Hi All,
I'm currently looking into adding support to recognize and vectorize non SIMD kind of parallelism e.g. add sub patterns.
This kind of parallelism may be important in complex/numerical computations were these patterns are common.
These patterns can later be converted to instructions such as ADDSUBPS on X86.
I would like to get few inputs on the patch and design used to support this feature.
This patch adds support to recognize one asymmetric pairing (i.e. add/sub instruction). This is the rough design which i followed-
- Recognize add/sub patterns in getSameOpcode as shuffle vector instructions and handle shuffle vector in buildTree_rec.
- Calculate appropriate cost of vectorization when shuffle vector is used.
- Calculate appropriate mask and create shuffle vector instruction to vectorize these patterns.
The advantage of using shuffle vector is we can use the same shuffle vector code as in this patch to generally pair any alternative sequence such as addsub, subadd etc we just need to handle them in getSameOpcode and classify them as shuffle vectors.
I tested the patch on a local test case having large number of add/sub patterns and it seems to give a nice ~10% improvement.
Awaiting inputs.
Thanks and Regards
Karthik Bhat
Karthik thanks again for working on this.
Now that we generate shuffles we need to make sure costs are approximately right.
BasicTTI is supposed to return a conservative estimate if targets don't override it. We can't always return two here. The cost of the shuffle could be much higher.

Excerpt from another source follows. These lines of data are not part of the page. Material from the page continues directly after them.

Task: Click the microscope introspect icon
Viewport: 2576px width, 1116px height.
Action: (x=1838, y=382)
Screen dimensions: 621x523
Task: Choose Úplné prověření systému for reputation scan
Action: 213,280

We should return a conservative default. One is not right either.
A conservative cost would be something like the cost of VecEltNum * cost(extractelement, Tp) + cost(insert element, Tp), that is the cost of constructing the shuffled vector by extracting the individual items and then creating the result vector.
Targets should then override this to provide more accurate estimates.
Costs should depend on the type. So for example:
X86TTI::getShuffleCost(SK_Alternate, <2 x double>) == 1
X86TTI::getShuffleCost(SK_Alternate, <4 x float>) == 2
We try to make vectorized code not slower than the scalar version. It is therefore important to not underestimate costs of vectorized code.
If we are doing integer addsubs we need to make sure we also return sensible costs for integer alternate shuffles as well.
(My sample code before was using the wrong indices on the shuffle mask. The mask should have been 0, 5, 2, 7 of course)
We will have to look at what code we generate for <8 x i16> for example, <16 x i8> usw.